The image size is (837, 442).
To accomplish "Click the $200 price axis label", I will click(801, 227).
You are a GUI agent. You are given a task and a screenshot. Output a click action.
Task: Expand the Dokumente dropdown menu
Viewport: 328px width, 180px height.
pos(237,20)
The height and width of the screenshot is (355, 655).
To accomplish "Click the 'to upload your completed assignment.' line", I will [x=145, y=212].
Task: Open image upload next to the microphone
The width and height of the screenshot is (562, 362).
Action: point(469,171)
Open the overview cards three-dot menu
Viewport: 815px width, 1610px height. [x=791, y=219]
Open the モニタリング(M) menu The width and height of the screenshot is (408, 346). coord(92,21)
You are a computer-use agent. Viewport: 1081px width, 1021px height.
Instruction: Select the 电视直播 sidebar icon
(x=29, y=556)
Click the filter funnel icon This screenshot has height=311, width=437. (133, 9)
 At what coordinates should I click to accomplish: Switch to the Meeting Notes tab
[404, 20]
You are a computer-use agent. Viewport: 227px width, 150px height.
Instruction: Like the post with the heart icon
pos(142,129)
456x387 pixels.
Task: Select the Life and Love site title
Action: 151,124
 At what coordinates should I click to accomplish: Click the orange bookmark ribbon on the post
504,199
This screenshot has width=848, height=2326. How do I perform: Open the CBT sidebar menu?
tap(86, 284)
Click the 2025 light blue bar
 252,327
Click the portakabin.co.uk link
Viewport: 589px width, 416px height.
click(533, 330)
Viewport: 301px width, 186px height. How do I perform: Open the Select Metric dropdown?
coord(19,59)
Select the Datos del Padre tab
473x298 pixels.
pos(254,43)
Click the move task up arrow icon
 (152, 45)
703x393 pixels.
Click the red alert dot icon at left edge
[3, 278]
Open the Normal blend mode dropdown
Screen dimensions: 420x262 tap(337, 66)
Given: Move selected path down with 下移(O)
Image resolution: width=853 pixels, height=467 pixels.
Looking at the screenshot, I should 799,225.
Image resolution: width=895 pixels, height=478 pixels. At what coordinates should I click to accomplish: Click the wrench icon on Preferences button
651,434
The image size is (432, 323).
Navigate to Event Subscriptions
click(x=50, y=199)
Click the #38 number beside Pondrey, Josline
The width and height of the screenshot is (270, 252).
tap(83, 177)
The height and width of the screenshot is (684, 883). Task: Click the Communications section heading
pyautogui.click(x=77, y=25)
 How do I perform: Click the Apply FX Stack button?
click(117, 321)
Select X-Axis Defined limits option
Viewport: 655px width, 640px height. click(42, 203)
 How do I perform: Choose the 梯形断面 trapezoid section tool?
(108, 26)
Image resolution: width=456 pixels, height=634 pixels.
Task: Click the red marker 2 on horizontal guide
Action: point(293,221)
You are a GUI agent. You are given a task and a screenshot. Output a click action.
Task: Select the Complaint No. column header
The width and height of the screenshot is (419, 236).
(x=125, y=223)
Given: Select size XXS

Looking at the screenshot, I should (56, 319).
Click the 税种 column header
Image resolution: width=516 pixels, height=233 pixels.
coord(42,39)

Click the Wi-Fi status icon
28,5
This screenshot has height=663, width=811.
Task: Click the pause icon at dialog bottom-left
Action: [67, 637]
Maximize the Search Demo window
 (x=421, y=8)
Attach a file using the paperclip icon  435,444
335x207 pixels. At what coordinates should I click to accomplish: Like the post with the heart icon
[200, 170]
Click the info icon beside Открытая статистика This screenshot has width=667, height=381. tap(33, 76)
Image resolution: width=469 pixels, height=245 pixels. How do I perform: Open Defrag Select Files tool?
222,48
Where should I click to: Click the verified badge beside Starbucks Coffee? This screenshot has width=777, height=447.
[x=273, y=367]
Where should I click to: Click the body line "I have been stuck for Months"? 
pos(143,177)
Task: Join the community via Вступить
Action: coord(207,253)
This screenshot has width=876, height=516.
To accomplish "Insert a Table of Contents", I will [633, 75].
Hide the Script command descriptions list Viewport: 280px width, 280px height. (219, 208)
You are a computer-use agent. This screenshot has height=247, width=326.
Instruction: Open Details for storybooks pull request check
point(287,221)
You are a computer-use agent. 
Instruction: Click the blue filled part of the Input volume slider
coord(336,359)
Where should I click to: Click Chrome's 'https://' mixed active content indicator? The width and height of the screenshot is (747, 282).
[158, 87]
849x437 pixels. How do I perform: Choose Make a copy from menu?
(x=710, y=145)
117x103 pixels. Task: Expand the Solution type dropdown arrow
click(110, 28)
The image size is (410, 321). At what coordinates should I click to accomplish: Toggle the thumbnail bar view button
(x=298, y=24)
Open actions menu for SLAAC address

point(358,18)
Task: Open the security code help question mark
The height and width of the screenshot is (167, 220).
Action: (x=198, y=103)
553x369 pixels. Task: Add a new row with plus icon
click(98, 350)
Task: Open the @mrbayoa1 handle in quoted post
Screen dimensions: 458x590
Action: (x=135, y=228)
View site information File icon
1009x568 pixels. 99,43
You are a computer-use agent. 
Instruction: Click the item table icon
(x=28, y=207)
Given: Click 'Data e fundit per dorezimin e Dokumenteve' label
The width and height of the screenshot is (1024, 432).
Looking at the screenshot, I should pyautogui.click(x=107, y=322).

ABOUT THIS TASK:
All of the entries are to be transcribed exactly.

SOLVED PROBLEM:
The image size is (837, 442).
To accomplish "Click the $200 price axis label", I will click(801, 227).
You are a GUI agent. You are given a task and a screenshot. Output a click action.
Task: Expand the Dokumente dropdown menu
Viewport: 328px width, 180px height.
pos(237,20)
The height and width of the screenshot is (355, 655).
To accomplish "Click the 'to upload your completed assignment.' line", I will [x=145, y=212].
Task: Open image upload next to the microphone
The width and height of the screenshot is (562, 362).
Action: point(469,171)
Open the overview cards three-dot menu
Viewport: 815px width, 1610px height. [x=791, y=219]
Open the モニタリング(M) menu The width and height of the screenshot is (408, 346). coord(92,21)
You are a computer-use agent. Viewport: 1081px width, 1021px height.
Instruction: Select the 电视直播 sidebar icon
(x=29, y=556)
Click the filter funnel icon This screenshot has height=311, width=437. (133, 9)
 At what coordinates should I click to accomplish: Switch to the Meeting Notes tab
[404, 20]
You are a computer-use agent. Viewport: 227px width, 150px height.
Instruction: Like the post with the heart icon
pos(142,129)
456x387 pixels.
Task: Select the Life and Love site title
Action: 151,124
 At what coordinates should I click to accomplish: Click the orange bookmark ribbon on the post
504,199
This screenshot has width=848, height=2326. How do I perform: Open the CBT sidebar menu?
tap(86, 284)
Click the 2025 light blue bar
 252,327
Click the portakabin.co.uk link
Viewport: 589px width, 416px height.
click(533, 330)
Viewport: 301px width, 186px height. How do I perform: Open the Select Metric dropdown?
coord(19,59)
Select the Datos del Padre tab
473x298 pixels.
pos(254,43)
Click the move task up arrow icon
 (152, 45)
703x393 pixels.
Click the red alert dot icon at left edge
[3, 278]
Open the Normal blend mode dropdown
Screen dimensions: 420x262 tap(337, 66)
Given: Move selected path down with 下移(O)
Image resolution: width=853 pixels, height=467 pixels.
Looking at the screenshot, I should 799,225.
Image resolution: width=895 pixels, height=478 pixels. At what coordinates should I click to accomplish: Click the wrench icon on Preferences button
651,434
The image size is (432, 323).
Navigate to Event Subscriptions
click(x=50, y=199)
Click the #38 number beside Pondrey, Josline
The width and height of the screenshot is (270, 252).
tap(83, 177)
The height and width of the screenshot is (684, 883). Task: Click the Communications section heading
pyautogui.click(x=77, y=25)
 How do I perform: Click the Apply FX Stack button?
click(117, 321)
Select X-Axis Defined limits option
Viewport: 655px width, 640px height. click(42, 203)
 How do I perform: Choose the 梯形断面 trapezoid section tool?
(108, 26)
Image resolution: width=456 pixels, height=634 pixels.
Task: Click the red marker 2 on horizontal guide
Action: point(293,221)
You are a GUI agent. You are given a task and a screenshot. Output a click action.
Task: Select the Complaint No. column header
The width and height of the screenshot is (419, 236).
(x=125, y=223)
Given: Select size XXS

Looking at the screenshot, I should (56, 319).
Click the 税种 column header
Image resolution: width=516 pixels, height=233 pixels.
coord(42,39)

Click the Wi-Fi status icon
28,5
This screenshot has height=663, width=811.
Task: Click the pause icon at dialog bottom-left
Action: [67, 637]
Maximize the Search Demo window
 (x=421, y=8)
Attach a file using the paperclip icon  435,444
335x207 pixels. At what coordinates should I click to accomplish: Like the post with the heart icon
[200, 170]
Click the info icon beside Открытая статистика This screenshot has width=667, height=381. tap(33, 76)
Image resolution: width=469 pixels, height=245 pixels. How do I perform: Open Defrag Select Files tool?
222,48
Where should I click to: Click the verified badge beside Starbucks Coffee? This screenshot has width=777, height=447.
[x=273, y=367]
Where should I click to: Click the body line "I have been stuck for Months"? 
pos(143,177)
Task: Join the community via Вступить
Action: coord(207,253)
This screenshot has width=876, height=516.
To accomplish "Insert a Table of Contents", I will [633, 75].
Hide the Script command descriptions list Viewport: 280px width, 280px height. (219, 208)
You are a computer-use agent. This screenshot has height=247, width=326.
Instruction: Open Details for storybooks pull request check
point(287,221)
You are a computer-use agent. 
Instruction: Click the blue filled part of the Input volume slider
coord(336,359)
Where should I click to: Click Chrome's 'https://' mixed active content indicator? The width and height of the screenshot is (747, 282).
[158, 87]
849x437 pixels. How do I perform: Choose Make a copy from menu?
(x=710, y=145)
117x103 pixels. Task: Expand the Solution type dropdown arrow
click(110, 28)
The image size is (410, 321). At what coordinates should I click to accomplish: Toggle the thumbnail bar view button
(x=298, y=24)
Open actions menu for SLAAC address

point(358,18)
Task: Open the security code help question mark
The height and width of the screenshot is (167, 220).
Action: (x=198, y=103)
553x369 pixels. Task: Add a new row with plus icon
click(98, 350)
Task: Open the @mrbayoa1 handle in quoted post
Screen dimensions: 458x590
Action: (x=135, y=228)
View site information File icon
1009x568 pixels. 99,43
You are a computer-use agent. 
Instruction: Click the item table icon
(x=28, y=207)
Given: Click 'Data e fundit per dorezimin e Dokumenteve' label
The width and height of the screenshot is (1024, 432).
Looking at the screenshot, I should pyautogui.click(x=107, y=322).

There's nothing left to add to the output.